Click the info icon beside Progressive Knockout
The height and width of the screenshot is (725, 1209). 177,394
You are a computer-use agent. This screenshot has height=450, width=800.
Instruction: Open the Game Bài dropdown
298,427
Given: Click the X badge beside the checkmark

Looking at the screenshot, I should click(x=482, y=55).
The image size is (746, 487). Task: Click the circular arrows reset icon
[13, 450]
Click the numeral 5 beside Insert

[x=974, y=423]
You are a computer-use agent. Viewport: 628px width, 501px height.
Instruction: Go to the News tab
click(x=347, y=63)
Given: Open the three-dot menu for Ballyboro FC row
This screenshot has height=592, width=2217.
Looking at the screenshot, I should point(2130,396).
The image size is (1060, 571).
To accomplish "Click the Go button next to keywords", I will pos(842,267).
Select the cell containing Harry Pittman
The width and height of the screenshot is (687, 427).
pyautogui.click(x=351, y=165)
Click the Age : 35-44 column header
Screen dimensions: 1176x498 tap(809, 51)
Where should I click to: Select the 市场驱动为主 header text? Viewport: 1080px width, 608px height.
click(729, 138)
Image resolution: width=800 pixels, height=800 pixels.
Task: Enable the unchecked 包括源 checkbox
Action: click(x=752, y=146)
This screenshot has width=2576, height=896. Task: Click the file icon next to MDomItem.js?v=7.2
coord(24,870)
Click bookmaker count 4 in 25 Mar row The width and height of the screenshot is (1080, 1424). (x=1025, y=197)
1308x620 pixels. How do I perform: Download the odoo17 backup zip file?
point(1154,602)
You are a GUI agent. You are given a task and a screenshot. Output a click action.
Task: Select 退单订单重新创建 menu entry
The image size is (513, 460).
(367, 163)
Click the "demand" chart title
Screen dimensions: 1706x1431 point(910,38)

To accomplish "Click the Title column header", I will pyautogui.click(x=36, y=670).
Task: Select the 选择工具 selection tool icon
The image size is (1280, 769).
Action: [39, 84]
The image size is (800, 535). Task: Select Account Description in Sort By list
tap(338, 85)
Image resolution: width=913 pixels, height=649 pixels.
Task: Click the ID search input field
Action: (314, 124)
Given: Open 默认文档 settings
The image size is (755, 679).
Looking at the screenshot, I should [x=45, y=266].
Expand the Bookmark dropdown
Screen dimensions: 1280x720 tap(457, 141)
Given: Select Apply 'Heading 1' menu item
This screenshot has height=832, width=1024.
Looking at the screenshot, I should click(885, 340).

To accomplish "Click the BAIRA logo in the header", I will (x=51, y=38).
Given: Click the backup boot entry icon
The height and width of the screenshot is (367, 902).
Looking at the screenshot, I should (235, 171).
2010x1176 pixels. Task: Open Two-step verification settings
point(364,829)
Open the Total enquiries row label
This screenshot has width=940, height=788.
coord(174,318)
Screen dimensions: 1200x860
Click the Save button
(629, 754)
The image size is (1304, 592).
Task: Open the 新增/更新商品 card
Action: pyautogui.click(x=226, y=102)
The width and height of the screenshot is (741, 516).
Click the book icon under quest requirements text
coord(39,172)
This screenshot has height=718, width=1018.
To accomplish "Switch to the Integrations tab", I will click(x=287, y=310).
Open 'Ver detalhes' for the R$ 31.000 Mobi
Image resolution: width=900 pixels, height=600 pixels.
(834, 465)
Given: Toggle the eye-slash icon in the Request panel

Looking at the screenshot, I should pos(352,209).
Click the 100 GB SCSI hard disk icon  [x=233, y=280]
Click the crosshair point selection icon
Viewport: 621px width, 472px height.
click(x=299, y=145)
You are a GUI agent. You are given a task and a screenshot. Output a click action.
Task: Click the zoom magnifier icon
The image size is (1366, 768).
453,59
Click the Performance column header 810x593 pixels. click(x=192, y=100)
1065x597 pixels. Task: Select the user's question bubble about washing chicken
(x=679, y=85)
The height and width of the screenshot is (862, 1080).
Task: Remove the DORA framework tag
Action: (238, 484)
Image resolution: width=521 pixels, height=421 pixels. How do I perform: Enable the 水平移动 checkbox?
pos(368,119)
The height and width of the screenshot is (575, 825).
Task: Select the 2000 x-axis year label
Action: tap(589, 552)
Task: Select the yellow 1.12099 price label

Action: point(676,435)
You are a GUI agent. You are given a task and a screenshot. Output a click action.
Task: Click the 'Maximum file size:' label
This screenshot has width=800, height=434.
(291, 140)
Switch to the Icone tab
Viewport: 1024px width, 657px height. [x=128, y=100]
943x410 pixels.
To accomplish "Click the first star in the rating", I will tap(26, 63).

++++++++++

:: PROBLEM DETAILS ::
Which lines of the records above hold the word "computer"? Copy each one out.

:: FINAL ANSWER ::
You are a computer-use agent. This screenshot has height=450, width=800.
You are a computer-use agent. Viewport: 628px width, 501px height.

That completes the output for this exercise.